Alexandra van Huffelen, Dutch minister of digitalisation:
"Dealing with AI means fairly distributing the opportunities and the risks. AI is set to play a major role in many of the sectors in which the Netherlands excels, such as agriculture, education, health care and peace and security.
"I'm extremely pleased with this European outline agreement. We must nonetheless remain vigilant in respect of both the opportunities and the risks around the use of AI and enforcement of the rules."
Daniel Friedlaender, head of the European office of the Computer and Communications Industry Association, a tech industry lobby group:
"Last night's political deal marks the beginning of important and necessary technical work on crucial details of the AI Act, which are still missing.
"Regrettably, speed seems to have prevailed over quality, with potentially disastrous consequences for the European economy. The negative impact could be felt far beyond the AI sector alone."
Kim van Sparrentak, a Dutch MEP who worked closely on the draft AI rules:
"Europe chooses its own path and does not follow the Chinese surveillance state.
"After a huge battle with the EU countries, we have restricted the use of these types of systems. In a free and democratic society you should be able to walk on the street without the government constantly following you on the street, at festivals or in football stadiums."
Daniel Leufer, senior policy analyst at non-profit group, Access Now, which defends digital rights of people and communities at risk:
"Whatever the victories may have been in these final negotiations, the fact remains that huge flaws will remain in this final text: loopholes for law enforcement, lack of protection in the migration context, opt-outs for developers and big gaps in the bans on the most dangerous AI systems."
Daniel Castro, vice president of the Information Technology and Innovation Foundation (ITIF):
"Given how rapidly AI is developing, EU lawmakers should have hit pause on any legislation until they better understand what exactly it is they are regulating. There is likely an equal, if not greater, risk of unintended consequences from poorly conceived legislation than there is from poorly conceived technology. And unfortunately, fixing technology is usually much easier than fixing bad laws.
"The EU should focus on winning the innovation race, not the regulation race. AI promises to open a new wave of digital progress in all sectors of the economy. But it is not operating without constraints.

# # # #

In the quoted reactions to the European AI agreement, the European office of which organization does Daniel Friedlaender head?

■ MATERIAL PROVIDED:
# # # #

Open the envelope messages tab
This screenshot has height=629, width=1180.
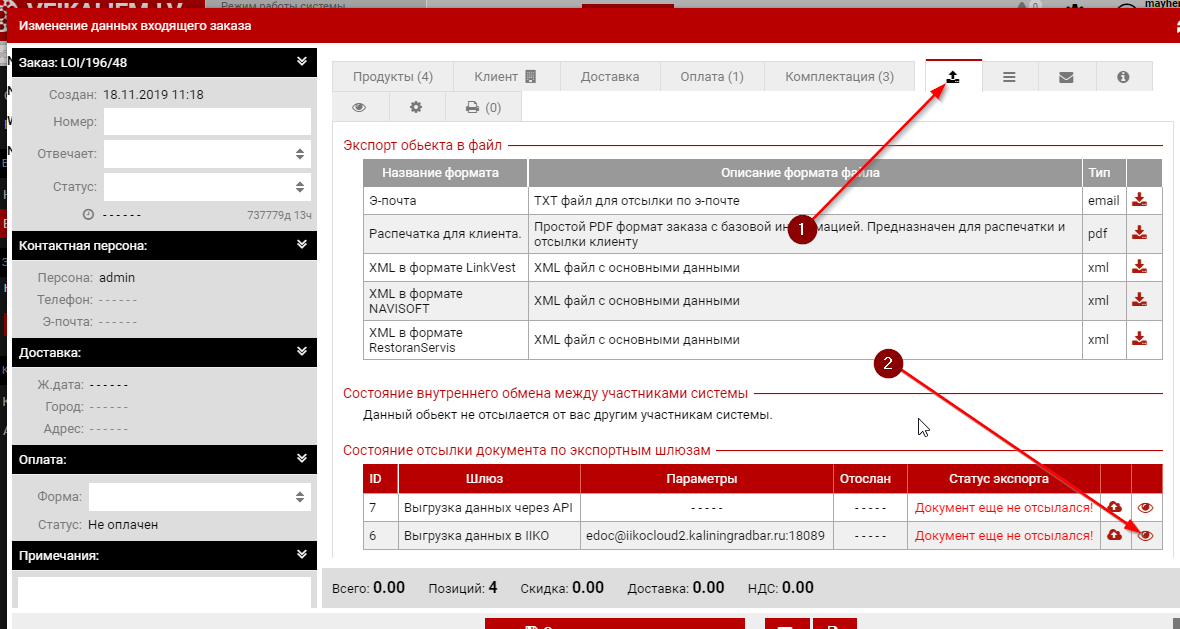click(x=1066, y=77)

# # # #

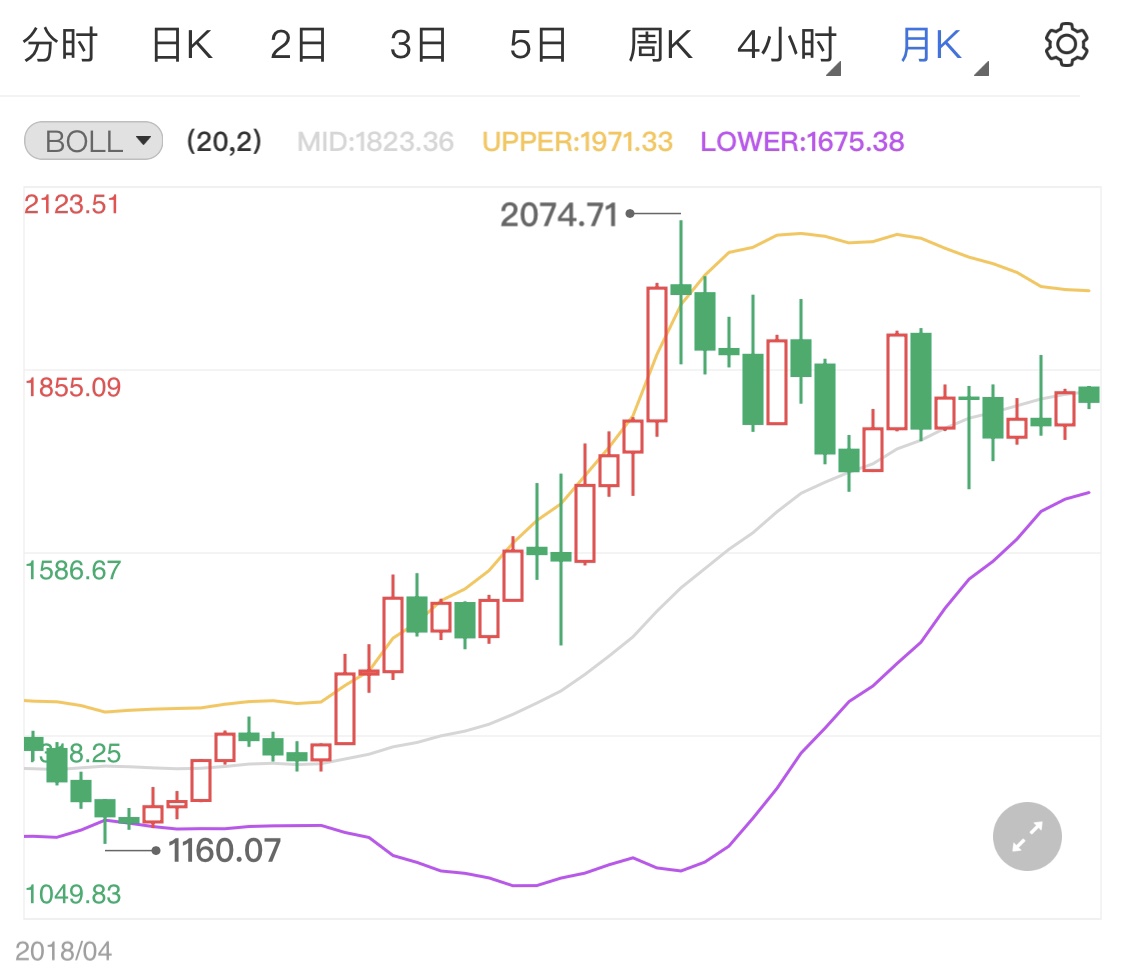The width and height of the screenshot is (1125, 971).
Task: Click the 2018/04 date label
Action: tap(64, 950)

# # # #

■ SOLUTION TO THIS PROBLEM:
The Computer and Communications Industry Association.